Tahiti Infos

Cancer du sein : la surcharge pondérale augmente le risque d'un second cancer


Cancer du sein : la surcharge pondérale augmente le risque d'un second cancer
PARIS, 9 août 2012 (AFP) - Le surpoids et l'obésité, qui touchent près d'un adulte français sur deux, augmentent sensiblement le risque d'un second cancer après un cancer du sein, selon une étude publiée jeudi.

L'augmentation atteint 96% pour le cancer de l'endomètre (utérus), 89% pour le cancer colorectal et 37% pour un cancer à l'autre sein, indique l'étude réalisée par des chercheurs français faisant partie du Réseau NACRe (Réseau National Alimentation Cancer recherche) en collaboration avec une équipe de l'Imperial College à Londress.

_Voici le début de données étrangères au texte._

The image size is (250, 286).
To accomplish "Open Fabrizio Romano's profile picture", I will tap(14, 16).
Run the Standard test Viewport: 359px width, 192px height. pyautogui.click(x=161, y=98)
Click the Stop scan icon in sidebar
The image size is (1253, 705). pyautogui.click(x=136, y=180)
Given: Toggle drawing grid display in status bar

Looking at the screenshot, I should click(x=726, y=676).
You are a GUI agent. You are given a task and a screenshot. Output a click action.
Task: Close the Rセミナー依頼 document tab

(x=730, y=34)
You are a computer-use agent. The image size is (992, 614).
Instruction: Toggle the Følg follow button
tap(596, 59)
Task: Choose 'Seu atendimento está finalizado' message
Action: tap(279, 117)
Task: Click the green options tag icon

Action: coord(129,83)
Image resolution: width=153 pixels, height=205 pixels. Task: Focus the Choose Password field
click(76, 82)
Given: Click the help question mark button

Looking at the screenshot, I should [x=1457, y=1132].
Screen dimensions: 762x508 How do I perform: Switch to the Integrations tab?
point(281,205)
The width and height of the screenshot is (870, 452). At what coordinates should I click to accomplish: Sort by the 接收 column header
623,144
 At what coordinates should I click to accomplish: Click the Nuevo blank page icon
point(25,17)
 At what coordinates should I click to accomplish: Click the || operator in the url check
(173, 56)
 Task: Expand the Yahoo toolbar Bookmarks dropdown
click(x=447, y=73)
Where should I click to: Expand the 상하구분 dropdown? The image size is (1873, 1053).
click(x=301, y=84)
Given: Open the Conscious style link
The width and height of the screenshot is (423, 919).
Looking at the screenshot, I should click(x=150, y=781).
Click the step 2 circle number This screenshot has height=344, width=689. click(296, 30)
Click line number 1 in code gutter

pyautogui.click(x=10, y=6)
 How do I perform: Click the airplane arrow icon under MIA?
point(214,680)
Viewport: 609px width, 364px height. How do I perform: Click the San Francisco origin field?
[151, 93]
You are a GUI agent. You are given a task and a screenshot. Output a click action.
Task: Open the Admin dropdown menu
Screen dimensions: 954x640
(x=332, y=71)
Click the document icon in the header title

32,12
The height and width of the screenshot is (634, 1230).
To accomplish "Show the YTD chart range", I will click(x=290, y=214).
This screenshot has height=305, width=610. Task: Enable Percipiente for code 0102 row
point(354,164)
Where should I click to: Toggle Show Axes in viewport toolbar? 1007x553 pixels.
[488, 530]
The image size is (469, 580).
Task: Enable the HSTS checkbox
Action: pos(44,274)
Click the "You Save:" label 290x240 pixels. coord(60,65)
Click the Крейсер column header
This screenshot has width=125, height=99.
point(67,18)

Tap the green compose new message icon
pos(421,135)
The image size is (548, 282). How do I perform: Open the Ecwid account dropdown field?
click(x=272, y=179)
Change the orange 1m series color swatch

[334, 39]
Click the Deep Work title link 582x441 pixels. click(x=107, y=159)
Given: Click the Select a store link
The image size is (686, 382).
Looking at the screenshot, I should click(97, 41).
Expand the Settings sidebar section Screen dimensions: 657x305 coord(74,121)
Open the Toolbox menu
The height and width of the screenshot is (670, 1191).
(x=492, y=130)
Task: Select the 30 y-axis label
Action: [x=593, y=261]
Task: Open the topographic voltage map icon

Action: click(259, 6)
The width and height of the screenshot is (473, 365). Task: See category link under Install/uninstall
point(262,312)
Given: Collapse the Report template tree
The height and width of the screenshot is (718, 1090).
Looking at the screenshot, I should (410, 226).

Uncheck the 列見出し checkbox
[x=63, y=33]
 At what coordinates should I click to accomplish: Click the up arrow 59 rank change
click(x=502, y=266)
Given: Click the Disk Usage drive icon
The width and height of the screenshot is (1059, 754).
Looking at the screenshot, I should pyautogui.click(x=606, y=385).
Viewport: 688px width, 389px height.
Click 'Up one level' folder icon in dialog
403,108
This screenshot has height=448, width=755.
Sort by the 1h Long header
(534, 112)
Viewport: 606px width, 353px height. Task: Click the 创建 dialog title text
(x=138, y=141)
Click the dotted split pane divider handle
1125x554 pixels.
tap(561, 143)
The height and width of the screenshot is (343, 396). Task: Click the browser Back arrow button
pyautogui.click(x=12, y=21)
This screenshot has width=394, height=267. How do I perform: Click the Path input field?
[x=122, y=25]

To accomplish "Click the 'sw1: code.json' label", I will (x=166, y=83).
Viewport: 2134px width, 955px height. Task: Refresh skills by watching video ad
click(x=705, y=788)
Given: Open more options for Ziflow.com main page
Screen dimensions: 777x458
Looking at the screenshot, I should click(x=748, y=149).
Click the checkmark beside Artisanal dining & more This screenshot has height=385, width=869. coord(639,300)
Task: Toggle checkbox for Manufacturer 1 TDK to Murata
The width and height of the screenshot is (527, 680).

Les chercheurs sont parvenus à cette conclusion en analysant les résultats de 13 études effectuées ces dernières années.

"Nous avons trouvé une augmentation de risque significative pour les personnes atteintes d'une surcharge pondérale", commente le Dr Nathalie Druesne-Pecollo de l'unité mixte de recherche Inra-Inserm-Cnam-Université de Paris 13 qui a participé à l'étude.

Elle ajoute que la simple augmentation de l'indice de masse corporelle (IMC) de 5 points augmente le risque d'un second cancer du sein de 12%.

Pour la même augmentation de l'IMC, le risque d'un second cancer de l'endomètre augmente de 46%.

Déja pointée du doigt dans les maladies cardiovasculaires ou le diabète, la surcharge pondérale est également associée à une augmentation du risque de plusieurs cancers primaires dont ceux de l'oesophage, de l'endomètre, du rein, du colon et du sein après la ménopause.

Le cancer du sein est le cancer le plus fréquent chez la femme avec 53.000 nouveaux cas estimés en France en 2011. Ces femmes ont un risque de développer un second cancer primaire majoré de 15 à 25% au total, tous facteurs de risques confondus (jeune âge au diagnostic, prédispositions génétiques et surcharge pondérale).

"Les résultats de l'étude soulignent l'importance des politiques de prévention visant à réduire le surpoids et l'obésité", souligne l'étude publiée dans la revue Breast Cancer Research and Treatment, avant d'inviter les professionnels de santé à encourager leurs patientes à risque à surveiller leur régime alimentaire et à pratiquer des activités physiques.